Tuesday, August 20, 2019

Vindicated by history


Winston Churchill was born into a political family and he was always a political animal. First, though, he was a professional writer; he made his living with his pen long before he won an election.

Anyone who worked under him well understood that if they won an argument the victory might only be temporary. There was the verdict of history to consider and WSC would no doubt help write that history.

Jonathan Jordan points out a classic example of the editorial tensions inherent when a work is both memoir and history.

All through the spring and summer of 1944 Churchill and his top military chiefs were reluctant to commit to the Normandy landings and the Campaign in France.

They opposed weakening the Italian front to mount a second landing in the south of France (Operation DRAGOON). They saw opportunities to make opportunistic attacks in the Balkans and on islands in the Aegean. Churchill (but not his generals) dreamt of a war-winning drive up the Italian boot and into Austria.

By July 1944 the American’s were out of patience. As the largest partner in the western coalition, they brushed aside British objections and insisted that DRAGOON go forward as planned.

Churchill vented his frustration to his top military advisor in July 1944:

I am not going to give way about this for anybody. Alexander is to have his campaign. If the Americans try to withdraw the two divisions still left with him, I shall ask you to send the 52nd division from the United Kingdom to breach the gap. I hope you realise that an intense impression must be made upon the Americans that we have been ill-treated and are furious. Do not let any smoothings or smirchings cover up this fact. After a little, we shall get together again; but if we take everything lying down, there will be no end to what will be put upon us. The Arnold-King-Marshall combination is one of the stupidest strategic teams ever seen. They are good fellows and there is no need to tell them this.
As Jordan notes in American Warlords, Churchill chose not to include the whole memo in his memoirs. He preferred not to declare the American leaders “one of the stupidest strategic teams ever seen.”

Post-victory good feelings are one explanation. So is the need to avoid offense to a vital ally. But even Churchill had to recognize that the American's strategic sense looked pretty good after Germany and Japan were defeated years ahead of schedule.

Jordan makes an interesting point about the role language played in the Anglo-American tensions during the war. The British perspective:

They distrusted the American mindset. Fixated on northern France, the Americans viewed military strategy as an unalterable blueprint, and strategic agreements as binding contracts among lawyers. Marshall and King could not see the value in extemporizing in northern Italy or the Aegean -- extemporization that would aid OVERLORD while lopping off key morsels of the German empire.
The British, especially Churchill, saw strategy as less a matter of time-tables and production schedules and more of a question of seizing opportunities when they presented themselves.

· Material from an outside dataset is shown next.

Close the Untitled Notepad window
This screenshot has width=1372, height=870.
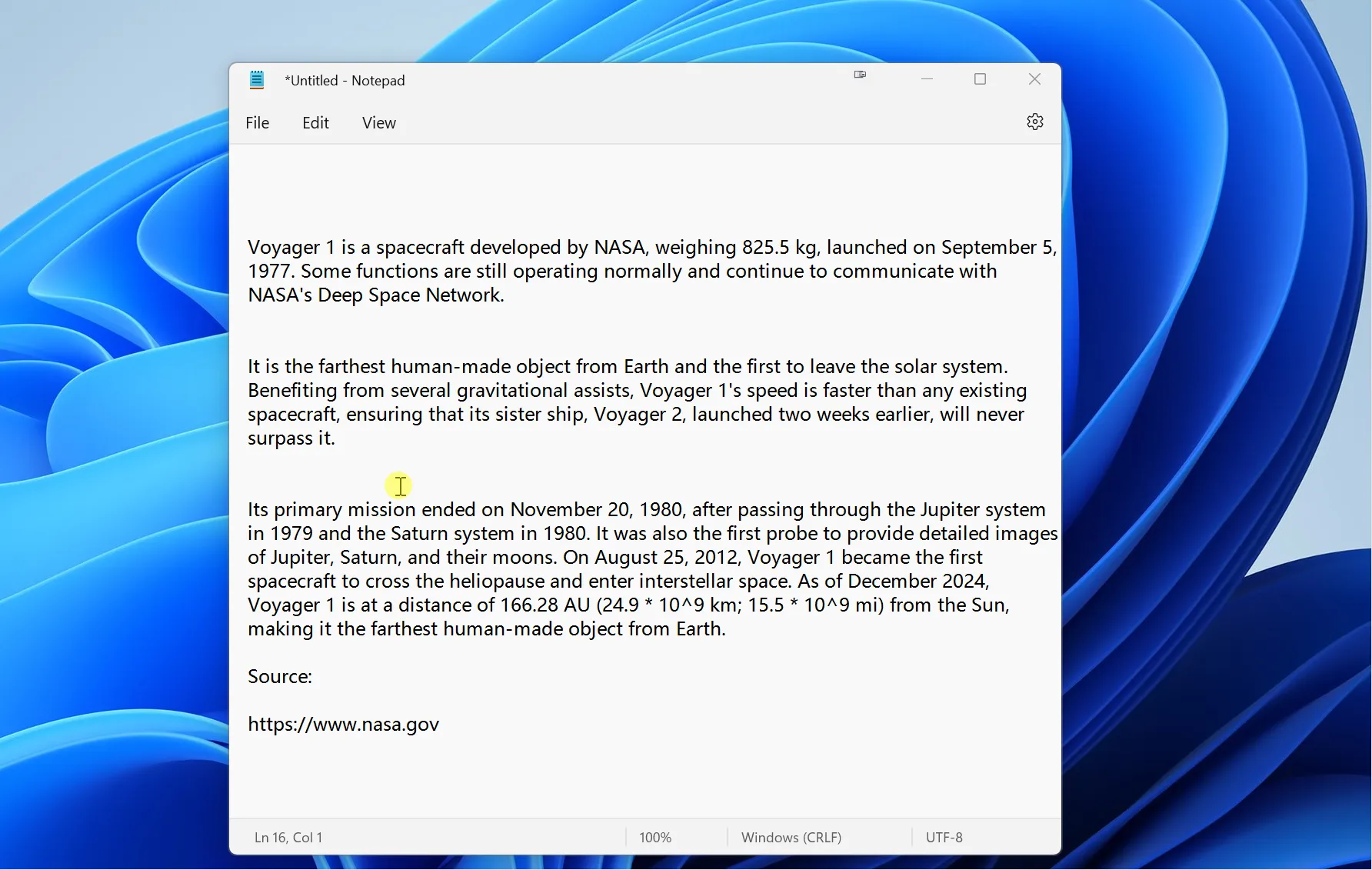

To Americans, this search for opportunities made the British look slippery and unreliable, forever trying to back out of solemn agreements.

Samuel Eliot Morison addressed this point in Strategy and Compromise:

The British Chiefs, especially Sir Alan Brooke, never could seem to understand why the Americans had to have commitments well in advance. They accused us of being rigid and inflexible, not realizing the terrific job of procurement, shipbuilding, troop training and supply necessary to place a million and a half troops in England, with armor, tanks and troop-lift, ready to invade the Continent
Britain and the US were two allies “divided by a common language” in large matters large and small. Jordan again:

Thing necessary for operations, to the Americans, were 'requirements,' while in the British vernacular they were 'demands'. The word 'demands' had an imperious ring to the American ear, and when the British presented 'demands', it sounded like an edict from King George III to his colonists. Similarly, the British might suggest that the group 'table' a difficult matter -- meaning lay it on the table for discussion -- while to the Americans, to 'table' something meant to set it aside for the future.
American strategists were not immune to shaping history through intentional omissions. From Masters and Commanders:

In 1956 Marshall made a terrible admission to Pogue about the lack of proper intelligence before D-Day. 'Don't quote this' he told his biographer, but 'We didn't know we were going to hit such rough country... G-2 [military intelligence] let me down every time in everything. They never told me what i needed to know. They didn't tell me about the hedgerows, and it was not until later, after much bloodshed, that we were able to deal with them.' Later in the same interview, after Marshall had said, 'We had to pay in blood for our lack of knowledge,' he repeated: 'Don't print that.'... The admission that Marshall was not warned about the bocages the deep, thick, ancient Norman hedgerows that gave the German defenders such fine defensive cover-- is a serious one, and a significant failure of US Military Intelligence (G-2). Brooke knew all about them because he had retreated over precisely that ground to evacuate from Cherbourg in June 1940, but his warning were largely disregarded as yet another excuse for not invading.